◆ **PROBLEM**
This exercise requires an exact copy of each line from the one containing "Select Toutes les" down to the last line below.

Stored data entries
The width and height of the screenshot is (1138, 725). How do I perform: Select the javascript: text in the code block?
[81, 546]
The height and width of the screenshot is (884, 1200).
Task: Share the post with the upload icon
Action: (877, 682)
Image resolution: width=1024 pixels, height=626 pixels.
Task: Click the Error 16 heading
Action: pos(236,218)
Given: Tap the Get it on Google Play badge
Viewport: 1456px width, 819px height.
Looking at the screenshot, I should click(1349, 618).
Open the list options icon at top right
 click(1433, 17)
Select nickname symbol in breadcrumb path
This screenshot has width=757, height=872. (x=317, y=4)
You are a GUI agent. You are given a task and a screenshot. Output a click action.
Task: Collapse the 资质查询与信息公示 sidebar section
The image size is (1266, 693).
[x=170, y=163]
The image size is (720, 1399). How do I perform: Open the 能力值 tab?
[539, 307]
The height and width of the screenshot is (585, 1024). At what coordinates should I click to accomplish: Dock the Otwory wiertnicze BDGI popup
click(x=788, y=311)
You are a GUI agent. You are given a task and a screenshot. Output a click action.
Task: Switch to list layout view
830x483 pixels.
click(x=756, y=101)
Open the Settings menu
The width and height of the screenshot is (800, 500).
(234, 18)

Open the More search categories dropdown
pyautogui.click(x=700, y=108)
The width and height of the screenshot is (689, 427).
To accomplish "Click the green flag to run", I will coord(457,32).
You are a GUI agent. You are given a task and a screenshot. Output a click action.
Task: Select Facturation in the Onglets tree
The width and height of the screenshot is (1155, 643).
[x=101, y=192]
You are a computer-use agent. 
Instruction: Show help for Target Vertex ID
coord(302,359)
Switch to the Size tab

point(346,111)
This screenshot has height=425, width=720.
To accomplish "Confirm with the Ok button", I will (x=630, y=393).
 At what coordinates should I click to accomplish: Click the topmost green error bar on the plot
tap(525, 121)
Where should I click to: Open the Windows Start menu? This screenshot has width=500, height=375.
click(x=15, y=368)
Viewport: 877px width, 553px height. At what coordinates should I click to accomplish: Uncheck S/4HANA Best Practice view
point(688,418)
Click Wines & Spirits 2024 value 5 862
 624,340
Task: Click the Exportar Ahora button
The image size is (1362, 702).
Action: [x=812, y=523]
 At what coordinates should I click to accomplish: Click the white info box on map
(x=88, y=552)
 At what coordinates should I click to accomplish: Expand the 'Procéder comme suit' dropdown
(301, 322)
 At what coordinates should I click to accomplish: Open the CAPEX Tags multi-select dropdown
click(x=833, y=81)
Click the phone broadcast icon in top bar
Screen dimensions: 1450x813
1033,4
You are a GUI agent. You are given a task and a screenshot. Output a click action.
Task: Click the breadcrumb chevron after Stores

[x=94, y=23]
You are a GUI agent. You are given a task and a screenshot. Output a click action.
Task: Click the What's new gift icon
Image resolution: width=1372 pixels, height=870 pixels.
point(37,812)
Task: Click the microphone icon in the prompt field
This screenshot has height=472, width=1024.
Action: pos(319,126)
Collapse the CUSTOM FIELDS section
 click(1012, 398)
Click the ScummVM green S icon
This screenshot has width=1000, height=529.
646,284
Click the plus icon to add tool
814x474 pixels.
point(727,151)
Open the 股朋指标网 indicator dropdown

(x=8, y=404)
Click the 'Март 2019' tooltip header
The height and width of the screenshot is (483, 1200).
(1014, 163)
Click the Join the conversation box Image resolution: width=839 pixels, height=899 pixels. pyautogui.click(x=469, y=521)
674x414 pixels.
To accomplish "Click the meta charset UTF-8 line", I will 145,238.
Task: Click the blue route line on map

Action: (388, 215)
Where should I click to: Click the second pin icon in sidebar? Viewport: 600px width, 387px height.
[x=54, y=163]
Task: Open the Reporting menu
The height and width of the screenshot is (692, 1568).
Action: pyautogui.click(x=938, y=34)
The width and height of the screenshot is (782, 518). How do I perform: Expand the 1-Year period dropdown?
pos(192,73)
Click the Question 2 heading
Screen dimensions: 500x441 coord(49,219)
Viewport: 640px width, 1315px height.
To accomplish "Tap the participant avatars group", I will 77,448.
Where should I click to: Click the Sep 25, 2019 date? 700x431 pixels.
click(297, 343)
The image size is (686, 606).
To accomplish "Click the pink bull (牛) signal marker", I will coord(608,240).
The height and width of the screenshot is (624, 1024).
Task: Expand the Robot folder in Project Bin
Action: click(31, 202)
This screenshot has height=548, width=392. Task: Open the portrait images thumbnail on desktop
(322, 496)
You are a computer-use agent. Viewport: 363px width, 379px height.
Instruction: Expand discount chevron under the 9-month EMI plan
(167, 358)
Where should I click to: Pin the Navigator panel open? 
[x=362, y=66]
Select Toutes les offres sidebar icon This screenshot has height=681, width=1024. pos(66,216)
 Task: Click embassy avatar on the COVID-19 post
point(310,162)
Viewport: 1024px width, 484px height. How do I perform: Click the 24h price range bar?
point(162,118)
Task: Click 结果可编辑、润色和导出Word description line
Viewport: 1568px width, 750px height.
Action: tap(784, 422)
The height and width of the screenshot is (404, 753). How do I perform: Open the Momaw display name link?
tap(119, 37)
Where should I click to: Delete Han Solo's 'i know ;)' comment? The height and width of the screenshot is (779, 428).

◆ **ANSWER FOR THE TASK**
Select Toutes les offres sidebar icon This screenshot has height=681, width=1024. pos(66,216)
 Task: Click embassy avatar on the COVID-19 post
point(310,162)
Viewport: 1024px width, 484px height. How do I perform: Click the 24h price range bar?
point(162,118)
Task: Click 结果可编辑、润色和导出Word description line
Viewport: 1568px width, 750px height.
Action: tap(784, 422)
The height and width of the screenshot is (404, 753). How do I perform: Open the Momaw display name link?
tap(119, 37)
Where should I click to: Delete Han Solo's 'i know ;)' comment? The height and width of the screenshot is (779, 428).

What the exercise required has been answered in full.